Par ailleurs, la décision du 21 août 2023 de l’OAI du canton de Vaud par laquelle celui-ci a rejeté la demande de la recourante visant l’octroi de prestations, au motif que sa capacité de travail était totale dans toute activité, ne change rien au fait que l’intéressée n'est pas apte à remplir les exigences de son poste, puisqu’elle ne peut pas, ni n’entend, se rendre sur son lieu de travail et y rester pour accomplir ses tâches professionnelles.
7.2 Le recourante soutient également que la décision de résiliation des rapports « substitue l’appréciation interne à la compétence exclusive du médecin du travail pour qualifier l’aptitude et déterminer les aménagements santé-travail » et repose sur des avis « 730 jours » du SPST périmés et jamais actualisés après la reprise de son travail.
Or, dans la mesure où la recourante n’est pas en mesure de se conformer aux modalités obligatoires de l’exécution du travail, ni n’entend le faire, son inaptitude à remplir les exigences de son poste peut, dans ces circonstances particulières, être constatée même en l’absence d’avis du médecin du travail. Pour la même raison, la question de l’actualisation des avis médicaux n’est pas pertinente.

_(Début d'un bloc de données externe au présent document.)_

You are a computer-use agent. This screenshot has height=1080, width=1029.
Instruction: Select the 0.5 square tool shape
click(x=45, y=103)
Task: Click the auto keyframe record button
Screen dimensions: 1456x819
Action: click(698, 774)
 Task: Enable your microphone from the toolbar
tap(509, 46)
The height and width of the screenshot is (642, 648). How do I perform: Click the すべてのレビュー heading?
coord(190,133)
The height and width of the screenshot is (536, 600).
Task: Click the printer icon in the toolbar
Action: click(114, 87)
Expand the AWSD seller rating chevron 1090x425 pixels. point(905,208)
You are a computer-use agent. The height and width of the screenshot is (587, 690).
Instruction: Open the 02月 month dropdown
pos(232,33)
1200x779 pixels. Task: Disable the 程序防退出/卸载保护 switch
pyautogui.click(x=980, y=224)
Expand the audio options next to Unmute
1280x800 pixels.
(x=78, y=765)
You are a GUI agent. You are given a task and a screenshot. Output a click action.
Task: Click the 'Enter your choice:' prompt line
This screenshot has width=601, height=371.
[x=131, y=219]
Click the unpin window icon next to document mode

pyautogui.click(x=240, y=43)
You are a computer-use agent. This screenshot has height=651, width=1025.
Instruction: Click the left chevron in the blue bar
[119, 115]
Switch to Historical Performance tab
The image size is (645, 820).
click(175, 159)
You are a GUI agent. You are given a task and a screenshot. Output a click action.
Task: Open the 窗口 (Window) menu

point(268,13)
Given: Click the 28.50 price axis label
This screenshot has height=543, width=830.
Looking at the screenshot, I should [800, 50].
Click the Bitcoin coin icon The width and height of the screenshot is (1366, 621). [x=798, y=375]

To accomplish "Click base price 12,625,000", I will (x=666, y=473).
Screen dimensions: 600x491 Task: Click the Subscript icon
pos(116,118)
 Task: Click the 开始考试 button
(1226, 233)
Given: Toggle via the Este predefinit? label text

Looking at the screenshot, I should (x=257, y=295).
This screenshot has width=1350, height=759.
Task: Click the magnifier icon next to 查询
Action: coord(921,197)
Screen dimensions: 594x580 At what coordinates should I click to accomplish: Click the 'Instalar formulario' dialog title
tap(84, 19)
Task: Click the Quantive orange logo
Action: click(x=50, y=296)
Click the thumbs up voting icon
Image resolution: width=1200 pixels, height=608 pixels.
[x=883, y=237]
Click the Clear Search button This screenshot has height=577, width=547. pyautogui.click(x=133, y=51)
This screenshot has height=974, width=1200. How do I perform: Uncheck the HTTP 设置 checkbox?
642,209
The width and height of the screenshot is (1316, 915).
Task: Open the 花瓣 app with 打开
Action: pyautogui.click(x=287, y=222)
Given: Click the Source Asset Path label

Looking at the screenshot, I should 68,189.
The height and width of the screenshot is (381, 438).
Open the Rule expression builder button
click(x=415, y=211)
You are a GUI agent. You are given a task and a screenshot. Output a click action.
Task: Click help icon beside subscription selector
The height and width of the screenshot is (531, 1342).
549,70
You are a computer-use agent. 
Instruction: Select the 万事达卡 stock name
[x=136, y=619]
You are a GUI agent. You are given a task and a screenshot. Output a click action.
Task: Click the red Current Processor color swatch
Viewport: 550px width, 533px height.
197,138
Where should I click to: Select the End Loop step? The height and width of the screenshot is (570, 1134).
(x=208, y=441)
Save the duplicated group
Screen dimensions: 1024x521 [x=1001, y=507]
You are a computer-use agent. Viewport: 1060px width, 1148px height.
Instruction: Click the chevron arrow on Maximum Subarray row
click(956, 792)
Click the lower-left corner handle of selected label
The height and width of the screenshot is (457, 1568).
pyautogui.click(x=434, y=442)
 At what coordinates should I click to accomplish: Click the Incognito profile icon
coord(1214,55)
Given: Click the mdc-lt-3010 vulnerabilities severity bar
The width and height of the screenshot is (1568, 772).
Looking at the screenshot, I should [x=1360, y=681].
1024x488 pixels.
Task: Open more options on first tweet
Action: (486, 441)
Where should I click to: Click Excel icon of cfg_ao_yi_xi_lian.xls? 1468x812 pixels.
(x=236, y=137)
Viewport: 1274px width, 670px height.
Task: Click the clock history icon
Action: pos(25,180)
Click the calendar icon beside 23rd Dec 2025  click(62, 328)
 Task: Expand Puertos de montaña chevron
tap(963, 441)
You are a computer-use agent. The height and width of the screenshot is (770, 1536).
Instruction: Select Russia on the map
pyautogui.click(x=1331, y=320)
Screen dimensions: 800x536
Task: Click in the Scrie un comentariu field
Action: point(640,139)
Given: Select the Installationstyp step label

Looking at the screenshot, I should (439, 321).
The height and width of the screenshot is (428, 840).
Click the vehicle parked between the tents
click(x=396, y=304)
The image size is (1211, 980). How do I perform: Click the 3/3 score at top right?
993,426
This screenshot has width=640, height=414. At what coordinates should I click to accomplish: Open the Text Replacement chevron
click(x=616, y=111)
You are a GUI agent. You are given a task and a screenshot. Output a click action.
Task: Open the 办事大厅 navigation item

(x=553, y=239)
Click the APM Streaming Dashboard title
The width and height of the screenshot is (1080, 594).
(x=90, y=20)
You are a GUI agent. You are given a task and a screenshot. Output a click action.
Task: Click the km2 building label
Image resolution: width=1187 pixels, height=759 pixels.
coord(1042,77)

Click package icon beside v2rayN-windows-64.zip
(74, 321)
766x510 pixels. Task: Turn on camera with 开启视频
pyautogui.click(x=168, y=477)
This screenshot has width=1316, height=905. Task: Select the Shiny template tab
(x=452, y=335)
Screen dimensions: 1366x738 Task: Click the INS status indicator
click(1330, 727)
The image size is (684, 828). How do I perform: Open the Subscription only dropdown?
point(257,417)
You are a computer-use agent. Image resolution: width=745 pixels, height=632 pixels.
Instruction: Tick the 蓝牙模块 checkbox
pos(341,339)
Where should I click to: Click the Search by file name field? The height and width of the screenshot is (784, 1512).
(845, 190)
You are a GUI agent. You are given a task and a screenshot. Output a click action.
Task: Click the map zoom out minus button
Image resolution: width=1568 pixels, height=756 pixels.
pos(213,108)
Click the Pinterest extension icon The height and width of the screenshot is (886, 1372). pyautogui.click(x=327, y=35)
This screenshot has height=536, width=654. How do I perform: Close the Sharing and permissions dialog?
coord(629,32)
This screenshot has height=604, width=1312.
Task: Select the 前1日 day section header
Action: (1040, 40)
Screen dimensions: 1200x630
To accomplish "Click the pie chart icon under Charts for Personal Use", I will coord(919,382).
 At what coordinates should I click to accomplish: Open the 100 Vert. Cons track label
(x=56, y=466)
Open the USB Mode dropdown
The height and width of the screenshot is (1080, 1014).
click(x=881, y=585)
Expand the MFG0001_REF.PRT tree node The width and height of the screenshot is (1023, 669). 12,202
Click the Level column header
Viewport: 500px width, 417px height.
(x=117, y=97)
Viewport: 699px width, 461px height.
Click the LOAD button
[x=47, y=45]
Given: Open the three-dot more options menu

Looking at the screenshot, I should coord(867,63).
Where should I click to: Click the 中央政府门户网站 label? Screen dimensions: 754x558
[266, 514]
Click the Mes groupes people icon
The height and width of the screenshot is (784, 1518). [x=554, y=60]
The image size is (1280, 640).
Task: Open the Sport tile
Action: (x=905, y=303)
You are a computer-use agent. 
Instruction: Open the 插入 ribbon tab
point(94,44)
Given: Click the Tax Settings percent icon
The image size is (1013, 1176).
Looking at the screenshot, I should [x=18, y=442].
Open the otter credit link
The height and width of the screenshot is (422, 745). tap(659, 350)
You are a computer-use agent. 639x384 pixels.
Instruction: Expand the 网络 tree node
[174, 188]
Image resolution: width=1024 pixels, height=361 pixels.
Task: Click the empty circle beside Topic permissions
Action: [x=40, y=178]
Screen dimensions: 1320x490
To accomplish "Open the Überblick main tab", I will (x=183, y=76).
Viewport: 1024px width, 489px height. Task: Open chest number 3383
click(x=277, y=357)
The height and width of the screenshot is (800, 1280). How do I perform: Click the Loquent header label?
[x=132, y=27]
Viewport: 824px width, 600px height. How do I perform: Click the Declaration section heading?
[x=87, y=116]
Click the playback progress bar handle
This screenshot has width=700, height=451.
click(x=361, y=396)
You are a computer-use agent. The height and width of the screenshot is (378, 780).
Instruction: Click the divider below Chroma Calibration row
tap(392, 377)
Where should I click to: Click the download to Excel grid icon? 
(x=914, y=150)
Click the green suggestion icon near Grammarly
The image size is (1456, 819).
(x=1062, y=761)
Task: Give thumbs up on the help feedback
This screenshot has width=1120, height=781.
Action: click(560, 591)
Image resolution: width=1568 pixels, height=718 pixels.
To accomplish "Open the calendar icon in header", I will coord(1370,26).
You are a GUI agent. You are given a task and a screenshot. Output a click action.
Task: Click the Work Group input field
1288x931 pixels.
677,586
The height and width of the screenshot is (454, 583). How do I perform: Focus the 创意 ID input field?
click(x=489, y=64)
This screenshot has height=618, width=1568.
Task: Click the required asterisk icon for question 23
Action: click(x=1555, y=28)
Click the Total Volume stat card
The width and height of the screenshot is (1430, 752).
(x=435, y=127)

7.3 La recourante reproche encore à son employeur d'avoir violé ses obligations en matière de protection de la santé au travail, en installant des antennes mixtes 4G et Wi-Fi dans les espaces de travail de l’OCSIN en 2016, sans information préalable ni évaluation des risques. Une telle omission constituerait une faute de son employeur rendant le motif du licenciement inopérant.
Or, l’installation d’antennes téléphoniques s’inscrit dans le cours ordinaire des choses et est parfaitement légale lorsque les conditions prévues par les lois applicables sont respectées, et rien ne permet en l’occurrence de retenir que tel ne serait pas le cas. La recourante admet du reste que les instances spécialisées ont confirmé que les valeurs mesurées étaient inférieures aux limites générales. En outre, les fonctionnaires ne disposent d’aucun droit à être consultés avant l’installation d’antennes téléphoniques.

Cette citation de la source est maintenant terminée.